Ma a partire dal cristianesimo dei Lumi, nei Paesi germanici, in Francia, in Italia, il termine di riforma ha cominciato ad essere applicato anche ad un altro progetto, quello di adattare le istituzioni ecclesiastiche al mondo circostante, che cominciava allora a sottrarsi al cristianesimo.

Due tipologie di riforma, d’ora in avanti, si troveranno spesso contrapposte, quella tradizionale di una riforma di rivitalizzazione dell’identità della Chiesa, e quella di una riforma d’adattamento della Chiesa alla nuova società, in cui vive. È essenzialmente l’idea tradizionale di riforma, che si ritrova in movimenti quale quello di rinascita degli ordini religiosi, soprattutto benedettini, nel XIX secolo dopo la tempesta rivoluzionaria, la restaurazione del tomismo a partire da Leone XIII, le riforme liturgiche e disciplinari di san Pio X all’inizio del XX secolo ed i tentativi attuati da Pio XII di arginare dal punto di vista dottrinale e liturgico i grandi fermenti degli Anni Cinquanta. Al contrario, la nuova idea di riforma, con il suo libro programmatico, Vraie et fausse réforme dans l’Église [Vera e falsa riforma nella Chiesa – NdT] d’Yves Congar (Cerf, 1950), la si legge nella «nouvelle théologie» [«nuova teologia» – NdT] del periodo del dopoguerra, nel movimento ecumenico ed, in parte, nel Movimento liturgico ed ha trionfato col Vaticano II.

Un rovesciamento ecclesiologico

Una riforma di tipo gregoriano, con una ritrovata liturgia, una disciplina rigorosa, una formazione esigente dei candidati al sacerdozio, una statura santa e forte dei pastori, una rievangelizzazione tramite una ri-catechizzazione, va di pari passo col rovesciamento ecclesiologico.

Ma non è pura malia auspicare un ritorno ad una Chiesa stile «momento gregoriano», mentre lo stato di nostra Madre, mezzo secolo dopo il Vaticano II e per una parte importante a causa di questo stesso concilio, è in condizioni di massimo abbandono, senza alcuna capacità di far valere quelle pretese «trionfalistiche» che si attribuiscono al papato dell’XI secolo?

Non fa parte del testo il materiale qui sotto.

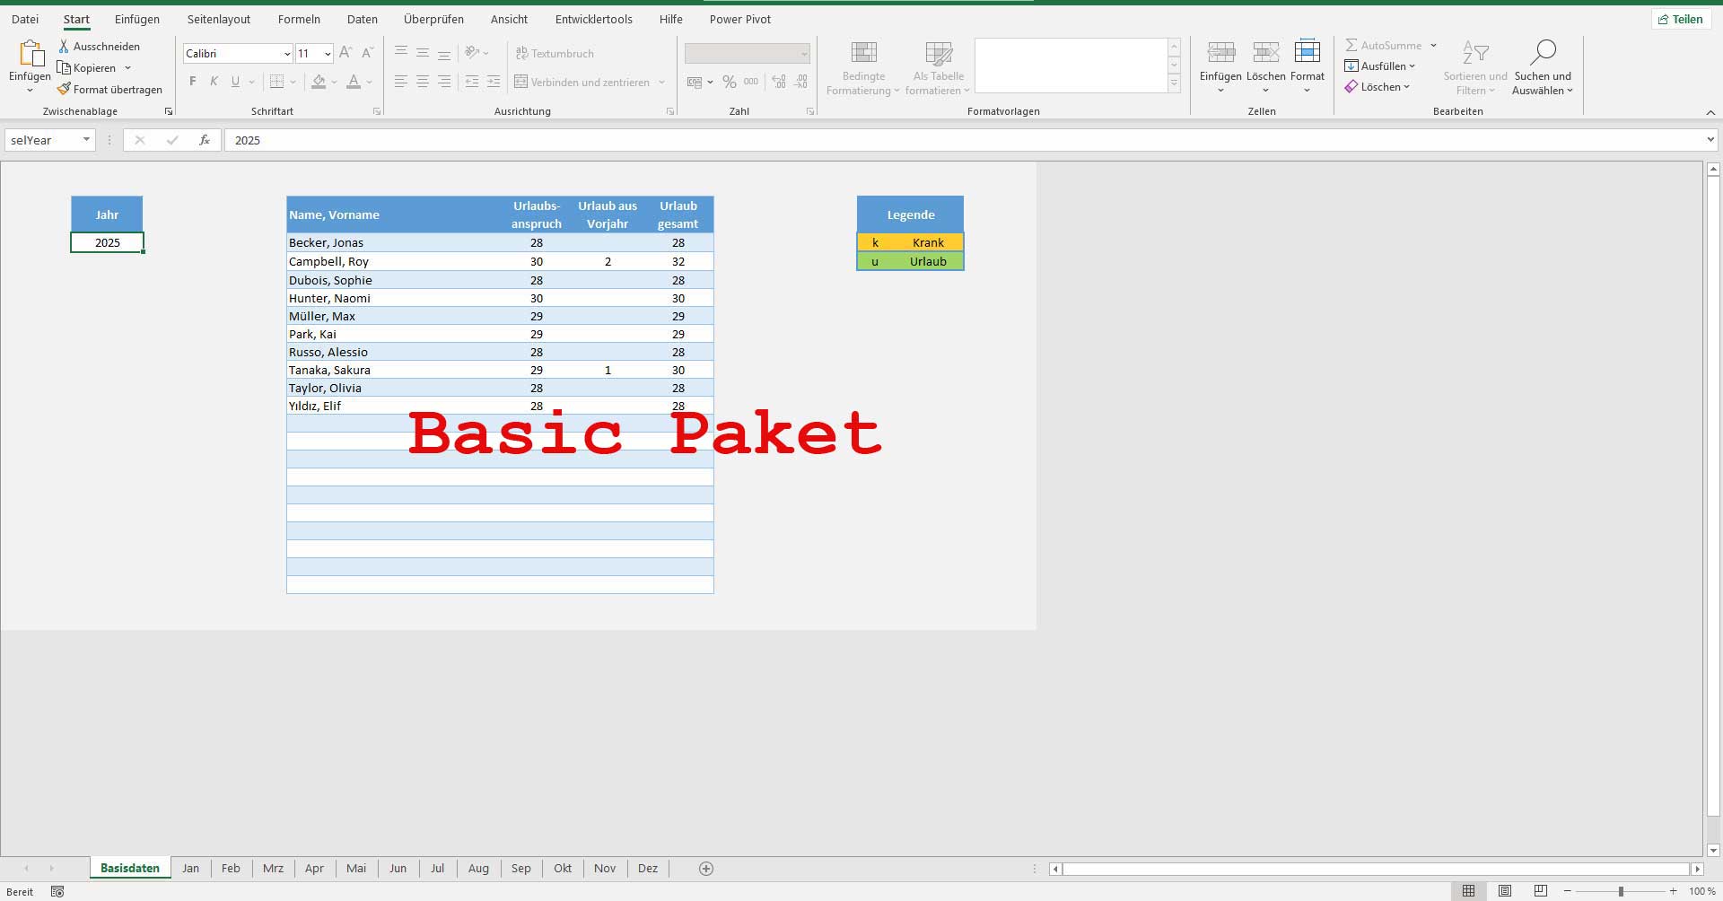Add a new sheet with plus icon
The height and width of the screenshot is (901, 1723).
(x=706, y=868)
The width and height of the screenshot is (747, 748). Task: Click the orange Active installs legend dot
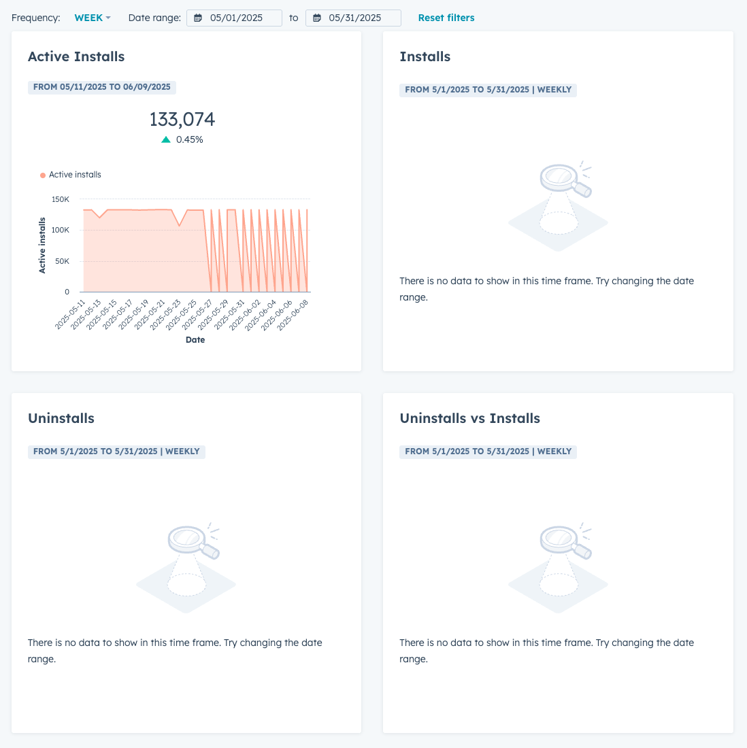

Certamente no, se consideriamo che la forza di Dio si dispiega innanzi tutto nella debolezza. Quella del cattolicesimo è estrema e sembra sempre più un’anomalia per la cultura circostante. E molto debole è anche ciò che, malgrado tutto, continua nondimeno a prosperare in essa e che è difficile immaginare come il crogiuolo di un rinnovamento spirituale, catechistico, missionario, vocazionale, ma che può parteciparvi. Allo stato attuale, quel che si chiama il «nuovo cattolicesimo», costituito da sacerdoti «identitari», da giovani fedeli, da famiglie molto praticanti, da nuove comunità, da tradizionalismi di ogni sensibilità, rappresenta in Occidente tutto ciò che tra qualche anno resterà in vita. La sua importanza numerica è alquanto esile e prova inoltre le più grandi difficoltà nel resistere al peso della modernità, al condizionamento di un individualismo devastante ed alla tentazione «borghese», che su di esso si esercita.

Quale riforma domani? «Quando sono debole, è allora che sono forte» (2 Cor 12, 10). E, per tornare a Roma ed alla sua Curia, è necessario, è addirittura possibile che il Successore di Pietro appaia per lungo tempo come una sorta di leader universale? In una grande «infermità», per parlare come san Paolo, ciò che rende l’essenza dell’episcopato romano e universale, cioè il fatto di affermare la fede in nome di Cristo senza possibilità d’errore, potrebbe apparire come l’oro puro che resta sul fondo del setaccio della crisi.

Don Claude Barthe


1 Il Sismografo: VaticanoLaici e sinodalità. Quel che si sono detti i cardinali nel concistoro segreto.